> _Exercise goal_
The line containing "PCD Pharma Franchise In Kerala (548, 1944)" marks the start, and the last line of the records below marks the end. Print that run exactly and nothing else.

***** Exercise material *****

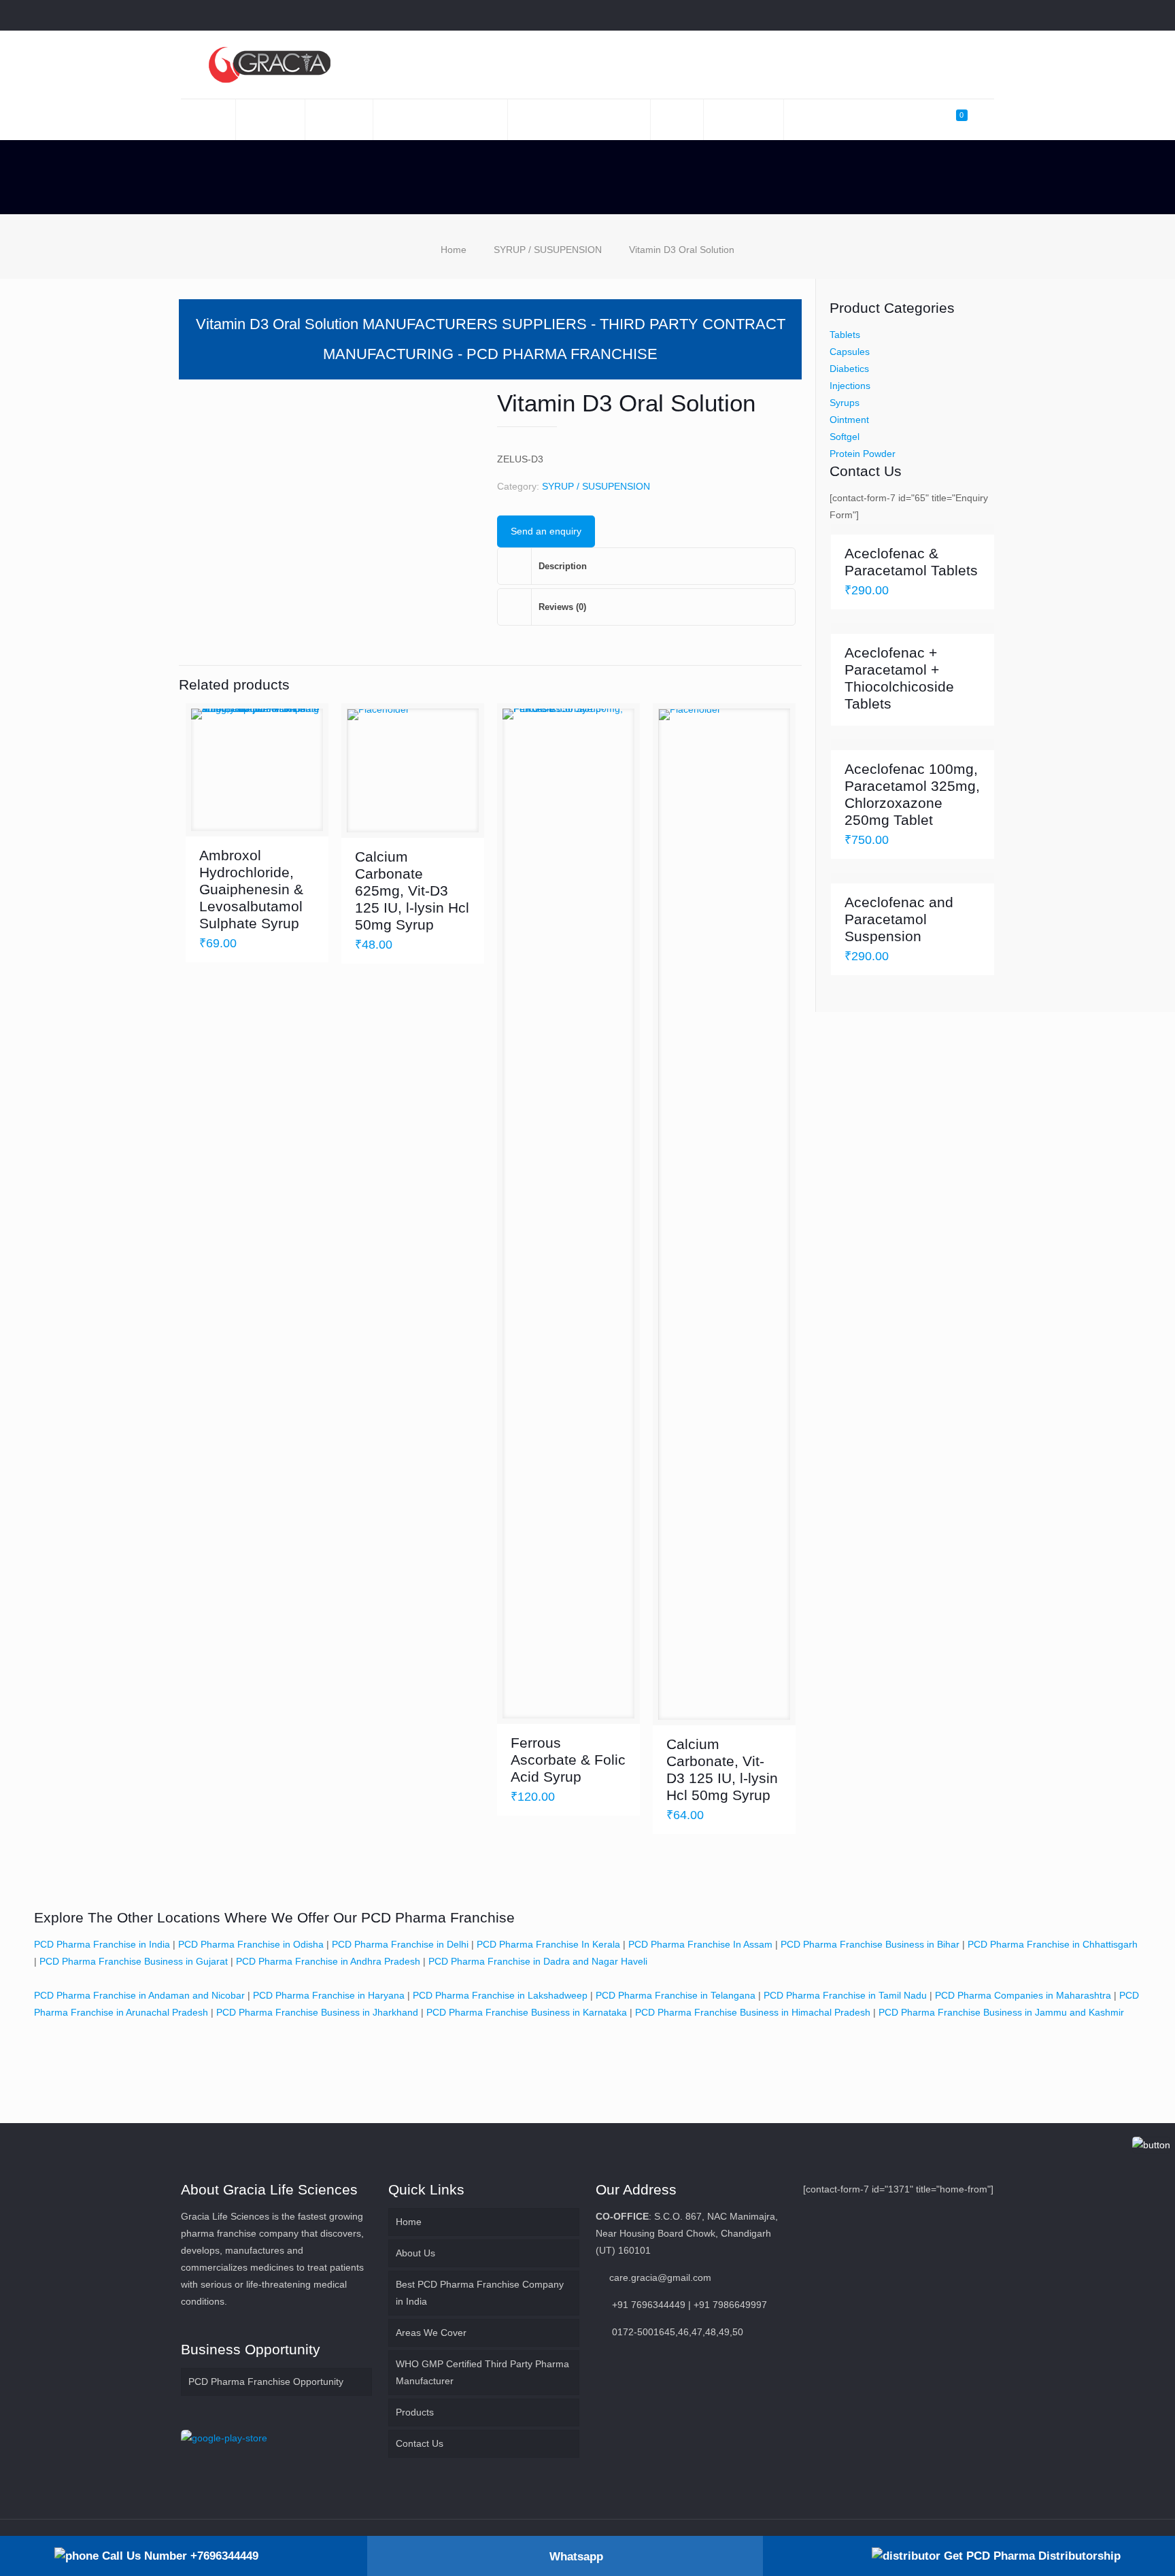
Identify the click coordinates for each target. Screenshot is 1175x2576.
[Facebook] (913, 14)
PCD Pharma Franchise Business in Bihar (870, 1944)
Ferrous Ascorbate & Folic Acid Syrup (568, 1759)
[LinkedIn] (950, 14)
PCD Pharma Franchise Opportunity (265, 2381)
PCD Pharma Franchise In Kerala (548, 1944)
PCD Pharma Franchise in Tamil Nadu (845, 1995)
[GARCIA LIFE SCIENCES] (269, 65)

*****

> _Solution for this problem_
PCD Pharma Franchise In Kerala (548, 1944)
PCD Pharma Franchise in Tamil Nadu (845, 1995)
[GARCIA LIFE SCIENCES] (269, 65)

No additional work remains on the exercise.